4Letter to the Editor: Closed City Council Dinner Meetings Violate NC Laws for Open Meetings

The recent CityView article exposing Fayetteville’s “dinner meetings” should trouble every citizen who values transparency and lawful governance. What is described is not simply an informal gathering over food—it is a parallel system of government operating in a locked, upstairs room where major public business is discussed, shaped, and in some cases effectively decided before the public ever enters the first-floor council chambers.
That is not how open government works in North Carolina.
When the entire City Council meets at 5:30 p.m., behind a badge-lock door, with a staff escort required for entry, in a cramped room that can barely seat eight citizens, they are not hosting a “casual dinner.” They are holding an official meeting under North Carolina General Statutes 143-318.9–318.18.
The law is unambiguous:
If a majority of members gather to deliberate public business, the public has the right to attend, observe, and understand the
decision-making process.
Yet these dinner sessions routinely involve:
• Deliberations on developer contracts and litigation decisions,
• Strategy discussions before televised council meetings,
• According to former and current members, informal voting.

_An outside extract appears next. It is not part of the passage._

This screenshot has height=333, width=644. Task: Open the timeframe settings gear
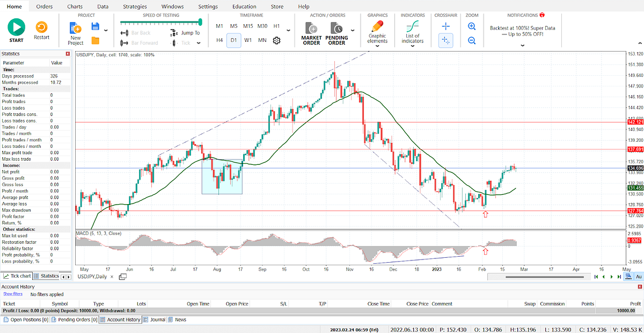276,40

This practice circumvents both the spirit and the letter of the Open Meetings Law. Accessibility is not satisfied by posting a notice while placing the meeting in a locked, inaccessible location. A council member even acknowledged that the structure is designed to “make it not as easy” for the public to attend—an admission that should alarm anyone familiar with the statutory prohibition on meetings held to evade public scrutiny.

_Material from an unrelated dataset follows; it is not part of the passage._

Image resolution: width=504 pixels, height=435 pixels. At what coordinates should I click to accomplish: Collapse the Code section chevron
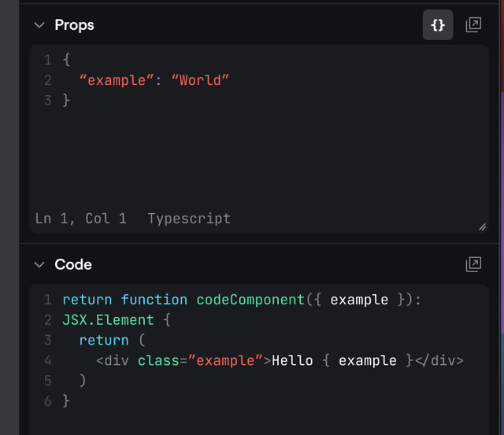pos(39,265)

Equally concerning is the absence of written agendas, the destruction of audio recordings after minimal minutes are approved, and the use of a meeting format that no comparable municipality in North Carolina employs. When the public must guess what happened upstairs while watching a scripted performance downstairs, trust in government is not just eroded—it is actively undermined.

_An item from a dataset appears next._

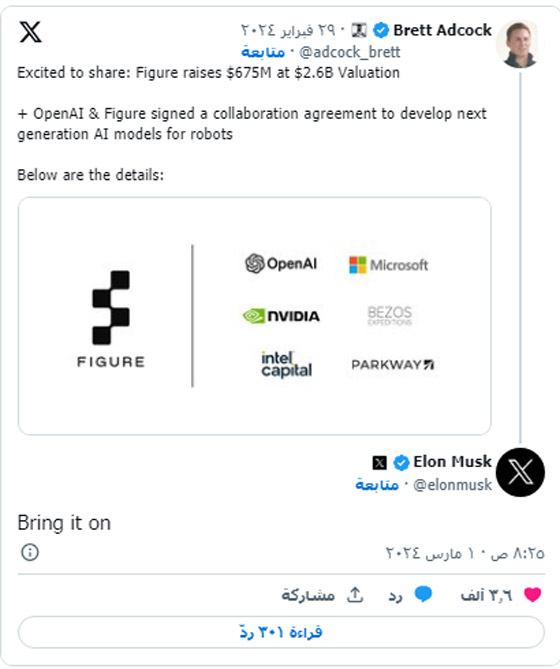The width and height of the screenshot is (560, 669).
Task: Click the X logo at top left
Action: point(30,32)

This is not about politics. It is about governance, law, and the public’s right to know.
If Fayetteville wants to restore confidence in City Hall, the first step is straightforward:
Move the dinner meetings to the first-floor chamber, publish agendas, livestream the proceedings, and treat them as the official meetings they clearly are.
North Carolina provides numerous resources and training opportunities precisely so that local governments avoid these pitfalls. Fayetteville’s leadership should immediately engage with:
• The North Carolina Open Government Coalition (Elon University)
• The North Carolina Press Association’s Open Meetings resources
• The Attorney General’s Open Government Unit
These organizations exist to ensure public bodies operate transparently and in full compliance with state law. The fact that Fayetteville’s dinner meetings resemble none of the best practices recommended by any of them speaks volumes.
This city deserves better. Transparency is not a campaign slogan—it is a legal duty.